Multiple Monitors

Then I started using two screens on the job. You know, it’s been very accommodating. Now I’m wishing I had one or two more at home. If you’re someone that spends a couple hours a week on your computer mainly for corresponding or paying bills, then having one monitor is probably enough.

If you spend any amount of time at home studying or writing or compiling any kind of media – like your family pictures, videos, and music – two monitors (or more) will not only save you time, it actually relieves tension on your eyeballs.

No, I don’t actually have any “facts” to back that eyeball statement, but from my own experience, I feel less tired using my two LCD screens at work then my one LCD at home. The advantages keep growing as I use them. Organizing research and pages are so much easier. And you get to move your head around diminishing that inevitable cursed kink in your neck or back.

As an editor, it’s been fantastic to have one screen keeping notes and one screen to do work on. There’s so much more space to work with. It’s like the difference between keeping your books and papers piled on a tiny little desk or having a nice big drafting table.

For businesses, having a couple screens or more can make your work speedier, more organized and accessible, and enable you to easily handle several projects at once. For CEOs and busy managers, supervisors, etc., the multitasking advantages will astound you. Your employees will literally sing halleluiah with indulgent utility and convenience.

For gamers, well, most of you already understand the awesome output of two or more screens. Imagine having four to six or more, all combining into one picture! Holy big picture, Batman!

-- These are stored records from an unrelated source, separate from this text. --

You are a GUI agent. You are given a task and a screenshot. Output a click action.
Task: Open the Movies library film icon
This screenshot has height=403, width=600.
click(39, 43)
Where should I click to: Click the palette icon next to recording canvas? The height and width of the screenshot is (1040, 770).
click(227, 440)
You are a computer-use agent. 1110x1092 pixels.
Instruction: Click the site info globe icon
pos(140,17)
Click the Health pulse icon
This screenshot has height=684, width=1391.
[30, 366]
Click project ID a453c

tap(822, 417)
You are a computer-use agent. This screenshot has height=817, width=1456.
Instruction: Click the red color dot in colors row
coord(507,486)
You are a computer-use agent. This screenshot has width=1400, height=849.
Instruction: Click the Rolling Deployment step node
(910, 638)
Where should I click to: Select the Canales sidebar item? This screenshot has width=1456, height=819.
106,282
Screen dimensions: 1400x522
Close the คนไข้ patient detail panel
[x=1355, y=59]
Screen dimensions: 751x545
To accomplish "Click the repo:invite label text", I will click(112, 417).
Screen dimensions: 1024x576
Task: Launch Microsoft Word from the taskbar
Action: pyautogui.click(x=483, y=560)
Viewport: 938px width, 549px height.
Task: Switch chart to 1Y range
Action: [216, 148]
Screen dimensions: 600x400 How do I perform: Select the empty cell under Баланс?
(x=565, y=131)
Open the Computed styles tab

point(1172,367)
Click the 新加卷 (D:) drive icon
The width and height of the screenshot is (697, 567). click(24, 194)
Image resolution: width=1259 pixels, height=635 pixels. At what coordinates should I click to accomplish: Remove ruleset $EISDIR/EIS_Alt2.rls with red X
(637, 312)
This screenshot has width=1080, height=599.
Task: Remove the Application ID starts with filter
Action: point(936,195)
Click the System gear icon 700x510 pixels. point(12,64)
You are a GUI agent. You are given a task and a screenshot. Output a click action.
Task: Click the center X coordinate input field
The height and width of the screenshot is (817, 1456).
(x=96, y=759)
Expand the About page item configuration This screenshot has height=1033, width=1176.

Yeah, it’d be great to have, you say, but I’m no technogeek. Neither am I, but there are a couple different and mercifully easy approaches to take.

Depending on your PC system, you may be able to plug more than one monitor into the back if you already have more than one port. Your computer has settings in your control panel to add monitors once they are plugged in.

You will probably have to add ports to your PC, which is usually fairly simple and affordable to do. There are adapters, ExpressCards, docking stations, and video cards.

The adapter I’m familiar with uses your USB port to add one additional VGA port to your PC or laptop. This option is super simple and handy for all users.

For you laptop owners, there are ExpressCards or PCMCIA cards that add a port and can be expanded with additional cables for even more ports.

Docking stations are pretty simple, too. They can also have added functions, depending on the station. Stuff like audio connections for your stereo, Ethernet and USB ports, as well as the video ports you’re after.

For those who feel more confident in their technical abilities, you can physically add video cards to your PC box. You can find cards that have two or more added ports on them. These add to your existing VGA or DVI port.

If you want to go all out and get a display system, which would be the easiest, there are complete units that include two to eight screens with awesome software to manage these screens. For people who have a lot going on, like traders, busy corporates, gamers, stock brokers, internet gurus, etc., these systems are worth every penny.

I predict these kinds of setups will eventually replace or be integrated into our TV systems. They probably already are in some circles. I’m not in that circle, but I’m learning. And it isn’t as hard as I thought it would be.

The advantages of having more than one monitor makes sense to me now. Truthfully, I get tired of looking at my monitor. I’d much prefer a book or hard copy in my hands. I can’t wait until that invention hits the market. A book-like computer? Wouldn’t that be awesome?

Until then, having two screens is the closest I can get to having pages. Maybe I’ll even try three.